Retype the items from the line containing "Select 'd. Assign" through the line containing "Action: (x=967, y=947)", reproducing each line as it appears.

··· EXTRACTED RECORDS ···

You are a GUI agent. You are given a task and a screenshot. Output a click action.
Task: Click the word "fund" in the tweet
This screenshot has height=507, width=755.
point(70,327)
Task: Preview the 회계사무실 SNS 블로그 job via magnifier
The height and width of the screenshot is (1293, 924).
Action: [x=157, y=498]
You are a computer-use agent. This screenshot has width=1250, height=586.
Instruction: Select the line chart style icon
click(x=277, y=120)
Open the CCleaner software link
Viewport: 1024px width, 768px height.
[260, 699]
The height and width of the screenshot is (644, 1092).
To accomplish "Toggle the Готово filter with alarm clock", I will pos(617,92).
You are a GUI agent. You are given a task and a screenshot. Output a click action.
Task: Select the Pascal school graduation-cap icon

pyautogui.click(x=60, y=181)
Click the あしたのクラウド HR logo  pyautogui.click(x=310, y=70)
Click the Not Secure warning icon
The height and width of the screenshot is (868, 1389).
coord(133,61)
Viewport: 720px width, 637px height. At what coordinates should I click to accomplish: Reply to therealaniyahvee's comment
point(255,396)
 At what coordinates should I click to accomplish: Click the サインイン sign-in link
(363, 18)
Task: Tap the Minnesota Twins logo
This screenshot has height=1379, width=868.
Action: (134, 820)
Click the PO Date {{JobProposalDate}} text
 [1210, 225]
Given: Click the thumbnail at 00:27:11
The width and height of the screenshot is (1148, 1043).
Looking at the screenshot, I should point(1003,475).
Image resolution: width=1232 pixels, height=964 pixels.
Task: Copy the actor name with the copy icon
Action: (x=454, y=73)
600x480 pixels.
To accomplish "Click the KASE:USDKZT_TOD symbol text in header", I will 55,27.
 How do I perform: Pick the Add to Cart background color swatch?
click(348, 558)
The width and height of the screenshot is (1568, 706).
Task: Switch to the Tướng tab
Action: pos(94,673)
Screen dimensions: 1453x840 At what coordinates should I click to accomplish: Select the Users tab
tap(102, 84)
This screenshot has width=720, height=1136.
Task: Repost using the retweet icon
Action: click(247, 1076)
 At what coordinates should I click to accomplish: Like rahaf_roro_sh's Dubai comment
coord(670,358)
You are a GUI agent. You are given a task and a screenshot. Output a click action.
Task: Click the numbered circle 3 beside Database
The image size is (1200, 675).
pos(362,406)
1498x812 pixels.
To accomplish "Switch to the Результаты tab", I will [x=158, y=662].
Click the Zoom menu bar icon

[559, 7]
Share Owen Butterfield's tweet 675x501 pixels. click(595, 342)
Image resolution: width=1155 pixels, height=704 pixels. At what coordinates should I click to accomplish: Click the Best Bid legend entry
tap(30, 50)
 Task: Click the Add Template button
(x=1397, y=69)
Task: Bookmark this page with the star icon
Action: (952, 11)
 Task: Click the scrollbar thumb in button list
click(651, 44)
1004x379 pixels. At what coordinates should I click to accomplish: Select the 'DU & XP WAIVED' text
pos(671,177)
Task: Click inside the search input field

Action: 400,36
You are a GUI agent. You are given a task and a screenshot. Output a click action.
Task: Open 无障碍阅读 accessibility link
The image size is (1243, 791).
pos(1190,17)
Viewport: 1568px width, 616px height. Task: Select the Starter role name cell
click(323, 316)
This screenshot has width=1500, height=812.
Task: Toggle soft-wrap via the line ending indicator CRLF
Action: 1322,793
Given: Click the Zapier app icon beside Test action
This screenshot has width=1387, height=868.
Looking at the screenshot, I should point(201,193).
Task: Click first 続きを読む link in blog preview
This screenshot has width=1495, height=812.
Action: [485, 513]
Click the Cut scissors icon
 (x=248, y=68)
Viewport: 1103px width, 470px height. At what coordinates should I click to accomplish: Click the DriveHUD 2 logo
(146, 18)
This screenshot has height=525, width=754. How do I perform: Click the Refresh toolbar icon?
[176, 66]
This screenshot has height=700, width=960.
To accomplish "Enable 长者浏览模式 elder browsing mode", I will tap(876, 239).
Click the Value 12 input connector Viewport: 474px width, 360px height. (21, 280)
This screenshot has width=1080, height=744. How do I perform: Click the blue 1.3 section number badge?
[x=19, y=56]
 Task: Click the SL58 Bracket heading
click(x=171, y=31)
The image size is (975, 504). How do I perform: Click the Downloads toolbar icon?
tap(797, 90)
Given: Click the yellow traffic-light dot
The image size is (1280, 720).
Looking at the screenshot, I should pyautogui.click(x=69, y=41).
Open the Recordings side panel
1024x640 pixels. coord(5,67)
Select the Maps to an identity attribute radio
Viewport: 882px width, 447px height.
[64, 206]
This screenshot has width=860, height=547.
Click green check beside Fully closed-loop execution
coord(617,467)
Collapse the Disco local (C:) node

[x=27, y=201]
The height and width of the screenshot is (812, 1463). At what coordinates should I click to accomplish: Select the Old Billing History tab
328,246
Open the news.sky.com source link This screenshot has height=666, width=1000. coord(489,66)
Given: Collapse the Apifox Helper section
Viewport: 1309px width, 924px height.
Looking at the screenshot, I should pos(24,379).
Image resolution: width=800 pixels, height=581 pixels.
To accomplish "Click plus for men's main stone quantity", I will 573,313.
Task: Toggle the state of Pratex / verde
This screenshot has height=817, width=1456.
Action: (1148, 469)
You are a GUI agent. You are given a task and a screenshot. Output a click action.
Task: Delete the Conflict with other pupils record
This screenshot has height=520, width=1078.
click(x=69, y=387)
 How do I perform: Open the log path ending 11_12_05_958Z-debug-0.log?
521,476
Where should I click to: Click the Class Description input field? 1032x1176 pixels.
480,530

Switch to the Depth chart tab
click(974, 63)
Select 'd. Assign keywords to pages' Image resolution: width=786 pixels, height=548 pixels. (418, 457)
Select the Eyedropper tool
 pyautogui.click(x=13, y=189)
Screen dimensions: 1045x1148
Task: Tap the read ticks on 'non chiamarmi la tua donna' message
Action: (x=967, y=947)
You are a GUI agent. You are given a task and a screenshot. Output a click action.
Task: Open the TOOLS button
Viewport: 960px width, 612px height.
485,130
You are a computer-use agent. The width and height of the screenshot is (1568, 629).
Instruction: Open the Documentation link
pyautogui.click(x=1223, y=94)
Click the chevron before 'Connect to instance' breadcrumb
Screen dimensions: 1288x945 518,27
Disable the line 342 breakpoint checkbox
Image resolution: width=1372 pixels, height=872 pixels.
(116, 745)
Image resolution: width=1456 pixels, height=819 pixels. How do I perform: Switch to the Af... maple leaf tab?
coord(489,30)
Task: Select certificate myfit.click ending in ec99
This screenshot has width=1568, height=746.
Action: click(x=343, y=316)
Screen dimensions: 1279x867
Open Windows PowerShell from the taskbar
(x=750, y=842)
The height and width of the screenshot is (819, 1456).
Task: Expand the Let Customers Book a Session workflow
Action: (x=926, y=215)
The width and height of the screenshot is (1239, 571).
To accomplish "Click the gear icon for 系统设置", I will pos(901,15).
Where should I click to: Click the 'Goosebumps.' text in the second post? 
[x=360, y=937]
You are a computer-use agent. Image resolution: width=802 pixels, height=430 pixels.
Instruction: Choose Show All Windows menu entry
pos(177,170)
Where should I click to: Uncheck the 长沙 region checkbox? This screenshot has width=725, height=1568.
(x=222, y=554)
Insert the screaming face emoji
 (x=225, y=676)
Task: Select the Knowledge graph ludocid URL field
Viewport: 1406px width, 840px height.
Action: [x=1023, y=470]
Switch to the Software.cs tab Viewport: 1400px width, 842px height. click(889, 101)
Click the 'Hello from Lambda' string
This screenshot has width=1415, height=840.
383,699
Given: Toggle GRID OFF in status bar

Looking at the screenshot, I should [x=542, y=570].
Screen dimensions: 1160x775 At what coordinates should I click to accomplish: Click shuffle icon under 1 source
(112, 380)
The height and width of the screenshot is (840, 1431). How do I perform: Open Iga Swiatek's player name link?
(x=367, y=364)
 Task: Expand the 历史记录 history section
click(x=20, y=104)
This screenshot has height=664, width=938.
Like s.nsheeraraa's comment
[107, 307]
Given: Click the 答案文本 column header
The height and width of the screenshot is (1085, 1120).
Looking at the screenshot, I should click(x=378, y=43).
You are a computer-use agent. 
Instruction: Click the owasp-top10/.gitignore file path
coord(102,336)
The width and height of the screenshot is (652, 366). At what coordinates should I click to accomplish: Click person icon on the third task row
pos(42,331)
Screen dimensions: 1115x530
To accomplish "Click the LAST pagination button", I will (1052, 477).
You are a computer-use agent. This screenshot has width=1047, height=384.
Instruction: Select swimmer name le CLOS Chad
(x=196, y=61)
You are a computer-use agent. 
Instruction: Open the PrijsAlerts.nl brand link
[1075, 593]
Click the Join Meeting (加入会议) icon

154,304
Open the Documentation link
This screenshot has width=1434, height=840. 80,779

···

TASK RESPONSE
Select 'd. Assign keywords to pages' Image resolution: width=786 pixels, height=548 pixels. (418, 457)
Select the Eyedropper tool
 pyautogui.click(x=13, y=189)
Screen dimensions: 1045x1148
Task: Tap the read ticks on 'non chiamarmi la tua donna' message
Action: (x=967, y=947)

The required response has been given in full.